11. Hands-On Exercises¶
-
Bit-exact validation. Compile the §5 example. Run it with
CUBLAS_PEDANTIC_MATHon and off. Record the max-diff in each case. Then addcudaDeviceProp.majorto the output and run on two different GPU architectures (e.g., Orin and a desktop RTX). Report cross-arch reproducibility. -
Prefill GEMM benchmarking. Take Qwen3-4B prefill QKV projection sizes (
M=6144, K=2560) and benchmark forN ∈ {1, 4, 16, 64, 256, 1024}. Plot tok/s and GFLOPS. Identify the N where tensor-core utilization saturates. -
Strided-batched as the only form for attention reference. Implement the attention
Q @ K^T → softmax → @ Vin pure cuBLAS — twoGemmStridedBatchedcalls plus a softmax kernel of your choice. Compare output to PyTorch'sF.scaled_dot_product_attentionon the same inputs. -
The transpose dance. Take a row-major PyTorch tensor
X[128, 256]and aW[256, 512]. ComputeY = X @ Wtwo ways: (a) via PyTorch, (b) via cuBLASSgemmwith the swap-arguments idiom. Verify max-diff is < 1e-4. -
Strided vs pointer-array benchmark. For a workload of 64 batched 64×64 GEMMs, benchmark
GemmStridedBatchedvsGemmBatched(where you populate the pointer array yourself).
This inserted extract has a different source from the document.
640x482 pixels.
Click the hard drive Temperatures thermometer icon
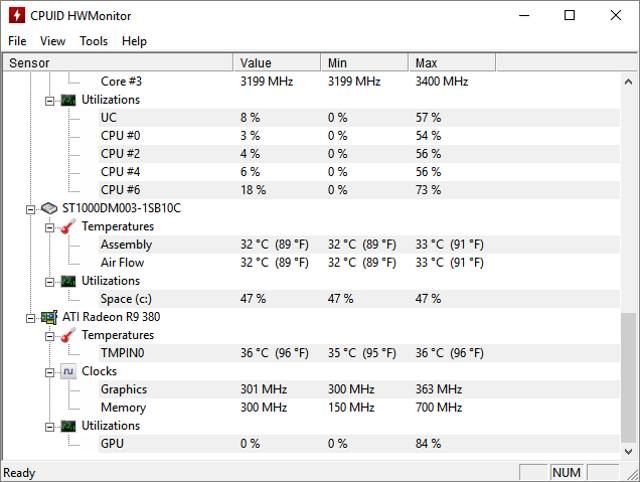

Quantify the indirection overhead. Repeat for batch size 4 and batch size 1024. -
PyTorch dispatch inspection. Profile
torch.bmmon shapes you'd actually see in Qwen attention (batch=32, M=512, K=128, N=512). Confirm viansysthat PyTorch dispatches tocublasGemmStridedBatchedEx. Then switch totorch.nn.functional.scaled_dot_product_attentionand observe FlashAttention being called instead. -
Tensor core alignment. Run the QKV projection GEMM at
N = 256(clean tile) andN = 251(awkward). Measure tok/s. Confirm the awkward N is significantly slower because cuBLAS can't use tensor cores for the trailing tile.
12. Key Takeaways¶
| Takeaway | Why it matters |
|---|---|
GemmStridedBatched is the form 95% of inference uses |
Same alpha/beta, same shapes, contiguous strides — fits LLM attention exactly |
GemmBatched (pointer array) is for scattered, same-size matrices |
Pay indirection cost; only use when strided form isn't available |
| cuBLAS is column-major; the swap-arguments idiom handles row-major input | The single most common source of layout bugs |
Set beta = 0 whenever C is fresh output |
The classic "I added random GPU memory" footgun |
CUBLAS_PEDANTIC_MATH is your bit-exact debug button |
Disables tensor cores and algorithm selection — slow but deterministic |
| Batched serving is one big GEMM, not many small ones | Don't reach for batched API when you have a contiguous concat batch |
| For attention, FlashAttention has replaced explicit batched GEMM in production | Reference implementations still go through it; modern serving doesn't |
| Eight debug-recipe steps catch >90% of "wrong output" bugs | Stride and transpose mistakes are everyone's favorite |
Resources¶
- cuBLAS Library User Guide: Reference for all the
Gemm*variants. - cuBLAS sample — strided batched GEMM: Minimal working example with both
BatchedandStridedBatched. - CUTLASS — Composable Templates for GEMM: When cuBLAS isn't flexible enough; templated tile-level GEMM with full control.
- Marlin GPTQ kernel: Modern 4-bit GEMM used by vLLM; not pure cuBLAS but follows the same shape conventions.
- "Efficient GEMM in Modern Architectures" — Anatomy of Matrix Multiplication: Background on tile-level GEMM design.
- NVIDIA Math Mode Reference: TF32, FP16, BF16, PEDANTIC modes explained.
- PyTorch
torch.bmmdocumentation: The user-facing batched matmul; dispatches to cuBLAS. - Phase 5 — Edge LLM Inference Internals: The GEMV-side companion to this GEMM lecture.
- Phase 4 — Track C — Kernel Engineering: Deeper compiler-side view of GEMM kernel design.